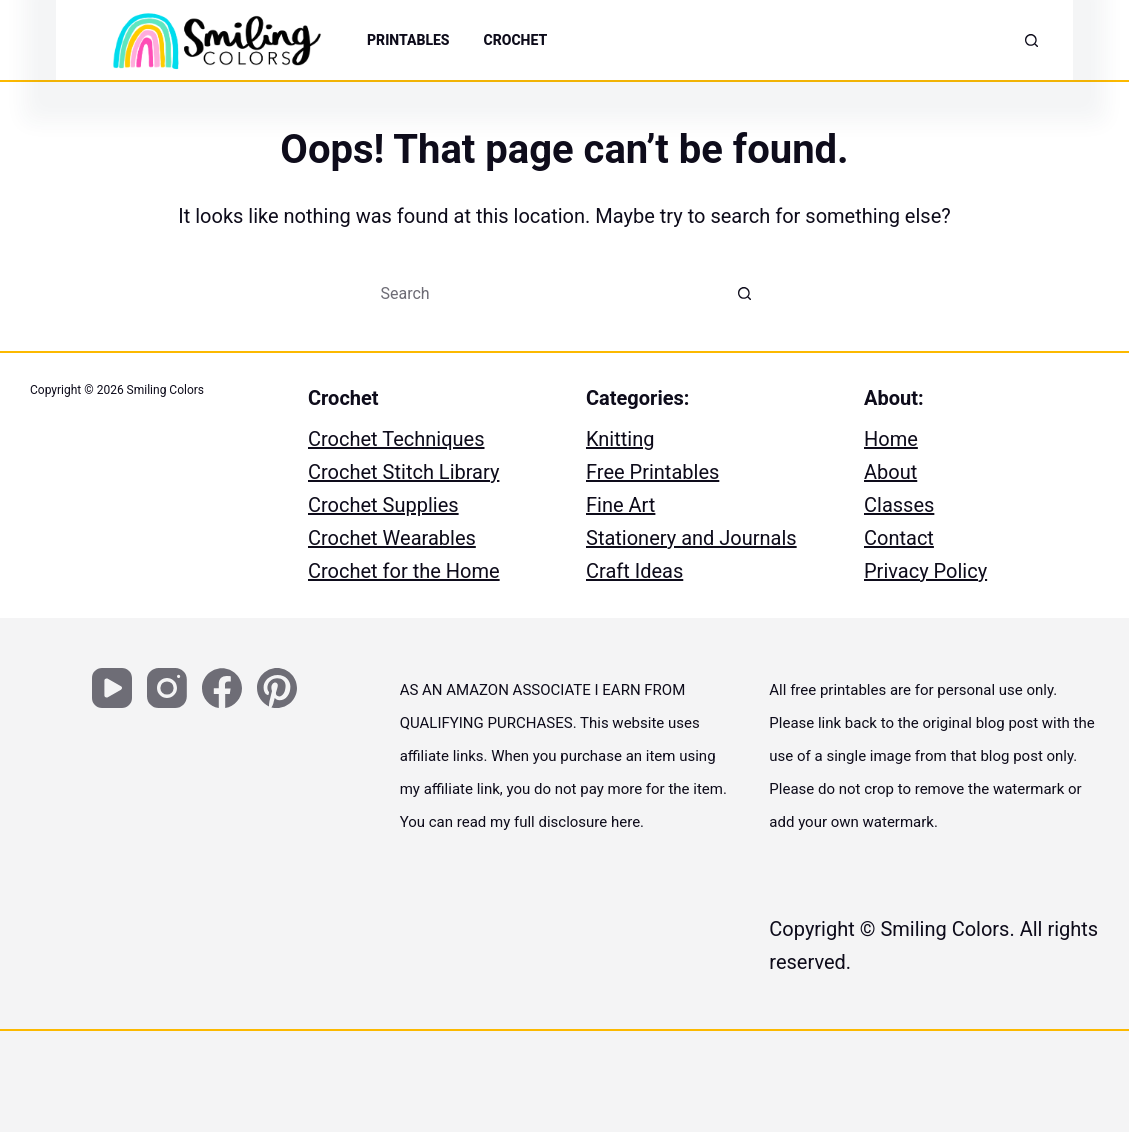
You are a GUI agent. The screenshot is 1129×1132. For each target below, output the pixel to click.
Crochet (516, 40)
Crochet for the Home (404, 571)
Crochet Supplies (383, 505)
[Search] (1031, 40)
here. (627, 822)
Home (891, 439)
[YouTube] (112, 688)
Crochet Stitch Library (403, 472)
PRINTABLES (408, 40)
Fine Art (620, 505)
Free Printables (652, 472)
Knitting (620, 439)
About (890, 472)
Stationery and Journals (691, 538)
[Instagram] (167, 688)
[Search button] (745, 293)
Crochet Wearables (392, 538)
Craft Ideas (634, 571)
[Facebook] (222, 688)
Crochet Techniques (396, 439)
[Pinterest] (277, 688)
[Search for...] (545, 293)
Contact (899, 538)
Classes (899, 505)
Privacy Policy (925, 571)
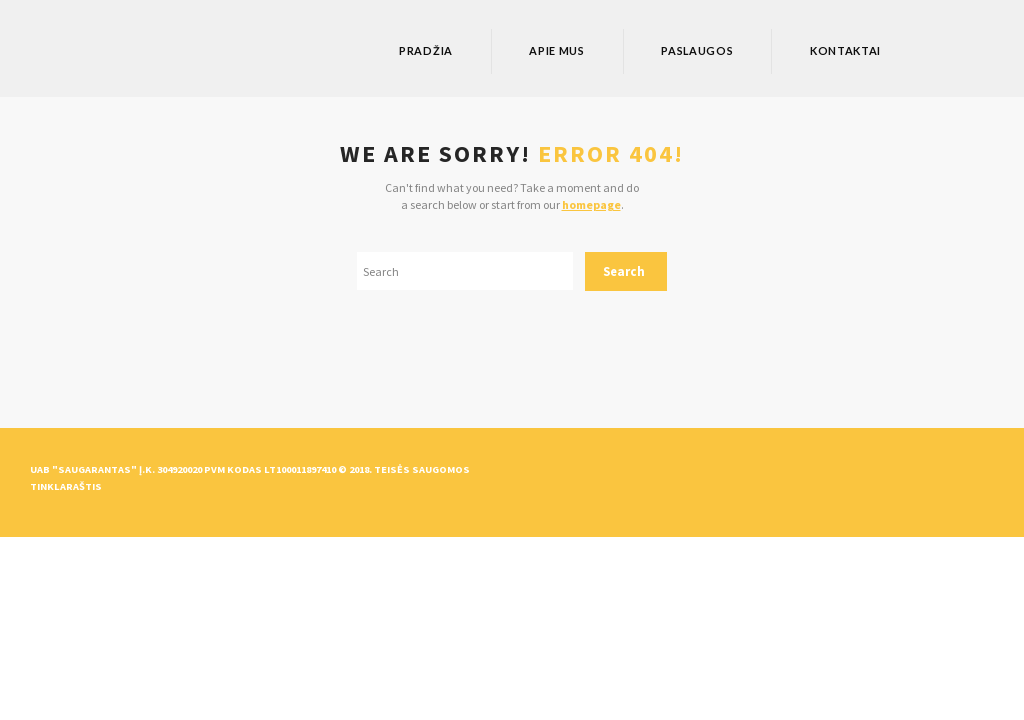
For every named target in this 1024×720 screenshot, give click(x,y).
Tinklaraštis (66, 486)
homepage (591, 204)
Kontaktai (845, 50)
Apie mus (557, 50)
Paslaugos (697, 50)
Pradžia (426, 50)
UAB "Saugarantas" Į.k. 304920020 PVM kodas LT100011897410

-*-*-

▶ **To be done**: Copy out every line of the listing above word for word, without the pictures.

▶ **Completed task**:
You are a GUI agent. The screenshot is 1129×1132. For each target below, output the pixel to click.
Crochet (516, 40)
Crochet for the Home (404, 571)
Crochet Supplies (383, 505)
[Search] (1031, 40)
here. (627, 822)
Home (891, 439)
[YouTube] (112, 688)
Crochet Stitch Library (403, 472)
PRINTABLES (408, 40)
Fine Art (620, 505)
Free Printables (652, 472)
Knitting (620, 439)
About (890, 472)
Stationery and Journals (691, 538)
[Instagram] (167, 688)
[Search button] (745, 293)
Crochet Wearables (392, 538)
Craft Ideas (634, 571)
[Facebook] (222, 688)
Crochet Techniques (396, 439)
[Pinterest] (277, 688)
[Search for...] (545, 293)
Contact (899, 538)
Classes (899, 505)
Privacy Policy (925, 571)
For every named target in this 1024×720 screenshot, give click(x,y).
Tinklaraštis (66, 486)
homepage (591, 204)
Kontaktai (845, 50)
Apie mus (557, 50)
Paslaugos (697, 50)
Pradžia (426, 50)
UAB "Saugarantas" Į.k. 304920020 PVM kodas LT100011897410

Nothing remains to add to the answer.